» PASSAGE SHOWN:

================

MARKETING AND SALES STRATEGIES

How to build a crappy workforce

Posted by David Meerman Scott 03:53 AM on November 04, 2011

Shutterstock_studentIt's simple.

If you are eager to employ second-rate employees and cannot wait to build a team of D-players, just ban Facebook, Twitter, and other social networks at your workplace.

As I have heard many times from young people, social networking is their preferred method of communication. Banning these tools is a sure way to have the best candidates re-consider working for you.

Finally here is some proof

To demonstrate the role of the network in young people’s lives, Cisco commissioned an international workforce study of nearly 3000 college students and recently employed college graduates, many working in their first full-time jobs.

Here are the findings I find most interesting:

  • More than two of five would accept a lower-paying job that had more flexibility with regard to device choice, social media access, and mobility than a higher-paying job with less flexibility.
  • The study revealed that one in three college students and young professionals consider the Internet to be as important as air, water, food, and shelter.

================

» DATA EXTRACT:
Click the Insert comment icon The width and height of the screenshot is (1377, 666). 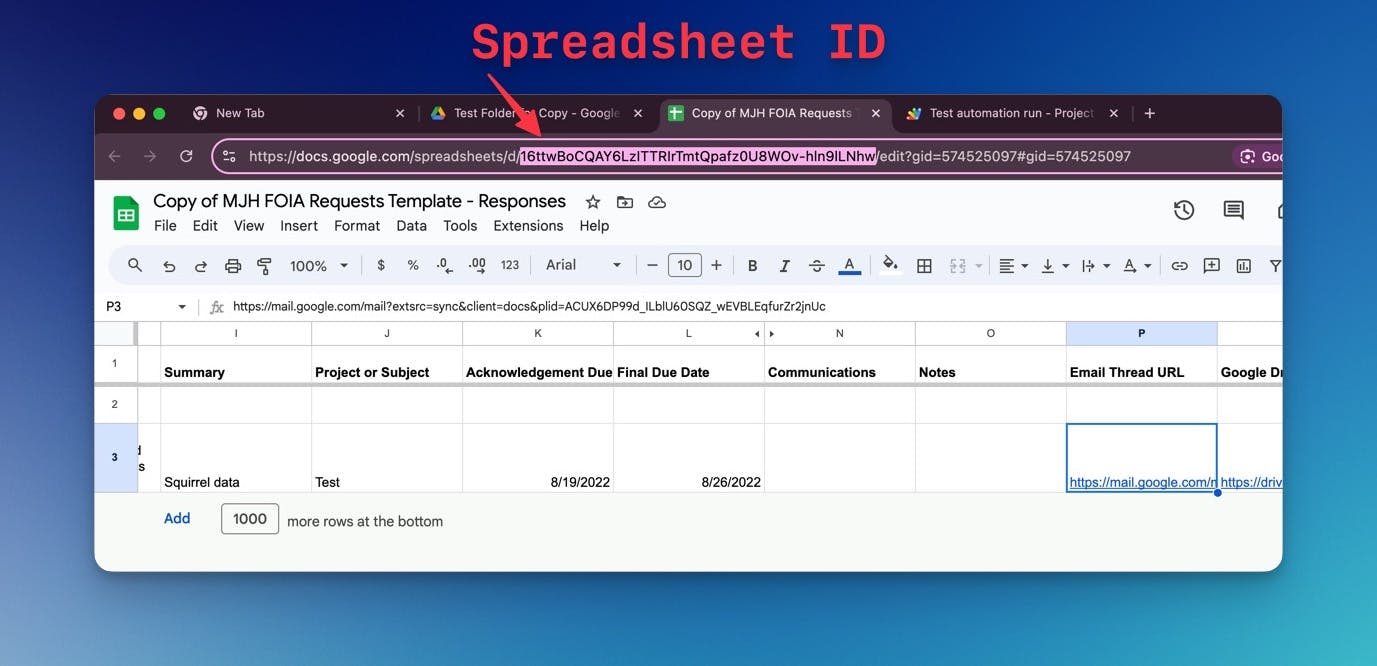1211,266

================

» TASK TO CARRY OUT:
According to the blog post about building a crappy workforce, what share of college students and young professionals consider the Internet as important as air, water, food, and shelter?

» ANSWER TO THIS TASK:
One in three.